By Andrea O’Sullivan, Director of the Center for Technology and Innovation, The James Madison Institute
As policymakers seek to boost innovation within their borders, forward-looking national and regional governments have embraced “regulatory sandboxes” as a means to afford a market-centered opportunity for experimentation under the watchful eyes of regulators. Florida has been a leader in the advance of regulatory sandboxes, implementing a financial technology or “fintech” sandbox in 2020, which will begin operations on January 1, 2021.
The speed of Florida’s embrace of regulatory sandboxes has been as cutting-edge as it was admirable, as the state adopted its own fintech licensing relief just four short years from the time that the United Kingdom first initiated the concept of a fintech sandbox under its Financial Conduct Authority.1 As the UK’s sandbox has been around for roughly half a decade now, we can draw lessons of what Florida might expect: products get to market sooner, participants attract key partnerships and funding, and consumers are served by more innovative products from both participants and market incumbents.
Floridians can benefit from more market innovation in non-fintech applications as well. As such, Florida policymakers should consider extending the successes of the regulatory sandbox model to more industries such as legal services or insurance, or even undertake an industry-neutral sandbox to which any innovative entrepreneur can apply.
What is a regulatory sandbox?
There are many ways that regulations constrain business. Some industries must apply for, obtain, and maintain a government license before they are able to legally operate. Others must submit to certain reporting, oversight, auditing, and data maintenance requirements. Sometimes there are special fees or taxes. And of course, different businesses may be subject to different combinations of the above.

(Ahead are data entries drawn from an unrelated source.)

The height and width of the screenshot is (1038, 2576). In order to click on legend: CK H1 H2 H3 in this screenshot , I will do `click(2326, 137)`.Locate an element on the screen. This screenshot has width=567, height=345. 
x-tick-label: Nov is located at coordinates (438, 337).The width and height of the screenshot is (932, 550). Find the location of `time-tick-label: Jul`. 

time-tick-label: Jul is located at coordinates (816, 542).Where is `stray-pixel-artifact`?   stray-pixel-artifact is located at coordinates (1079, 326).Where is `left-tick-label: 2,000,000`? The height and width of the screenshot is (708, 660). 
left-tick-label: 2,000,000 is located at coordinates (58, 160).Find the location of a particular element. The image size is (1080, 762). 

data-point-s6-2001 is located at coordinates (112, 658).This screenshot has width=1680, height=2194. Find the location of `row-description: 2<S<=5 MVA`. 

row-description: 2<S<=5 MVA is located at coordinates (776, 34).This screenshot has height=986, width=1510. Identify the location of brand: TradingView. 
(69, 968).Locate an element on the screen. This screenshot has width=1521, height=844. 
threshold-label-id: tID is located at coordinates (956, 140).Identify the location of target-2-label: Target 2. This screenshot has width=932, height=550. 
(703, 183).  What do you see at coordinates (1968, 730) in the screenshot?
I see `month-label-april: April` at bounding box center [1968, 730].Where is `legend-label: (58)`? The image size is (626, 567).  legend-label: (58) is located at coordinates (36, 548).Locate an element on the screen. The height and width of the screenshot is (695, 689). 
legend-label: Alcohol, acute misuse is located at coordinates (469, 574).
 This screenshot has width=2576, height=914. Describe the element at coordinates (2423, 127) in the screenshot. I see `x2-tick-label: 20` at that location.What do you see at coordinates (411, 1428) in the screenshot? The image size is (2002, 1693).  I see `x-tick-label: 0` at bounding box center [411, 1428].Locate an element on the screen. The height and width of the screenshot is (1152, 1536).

Economists have long pointed out that regulation can sometimes have the counterproductive effect of serving as a barrier to entry for potential market competitors. The reasoning is simple: market incumbents are usually better funded and more able to handle regulatory costs than potentially more innovative startups. Because new companies lack the capital and lawyers to navigate established regulatory structures, they are often preemptively shut out of the market. This is not only costly for affected firms, it robs society of innovative new products, services, and companies while seriously stalling our potential for economic growth.
Wholesale regulatory reform is difficult for many reasons.4 Government and private incumbents may be opposed to the change. The public may prefer the status quo, therefore constraining political actors’ opportunities for reform. Or perhaps the regulations are indeed socially beneficial for market incumbents with the unfortunate side effect of limiting new entrants.
Regulatory sandboxes offer a solution to the “barrier to entry” problem by helping innovative new firms fast-track their products and services to market with the collaboration of expert regulators. As the name suggests, a sandbox is a defined environment where innovative companies may safely experiment under the watch and guidance of regulatory agencies. Firms that successfully complete a sandbox program will grow enough to become a full-fledged business that is regulated similar to every other incumbent.
By lowering the initial regulatory costs for market upstarts, these firms may have the chance to grow into competitors that can capably shoulder normal compliance costs, at which point they “graduate” from the sandbox. Alternatively, firms whose business models are found to be unworkable or unprofitable may fold without losing as much investment as they otherwise would if they had to comply with the full regulatory burdens from the start.
There are many ways to structure a regulatory sandbox. It may be targeted to a particular industry, as is Florida’s fintech sandbox, or it may be general purpose; other proposed and established sandboxes have included energy firms, environmental efforts, and data protection software. A sandbox may be established for a set period of time or it may be variable. It may completely absolve participants of regulatory requirements or it may simply offer a more limited regulatory framework. Most regulatory sandboxes require that businesses inform potential customers of the participation in the program in the interest of transparency and consumer protection. Each sandbox will have its own terms and conditions for entry, exit, relief, reporting, and timeframe that are tailored to the goals of the establishing government.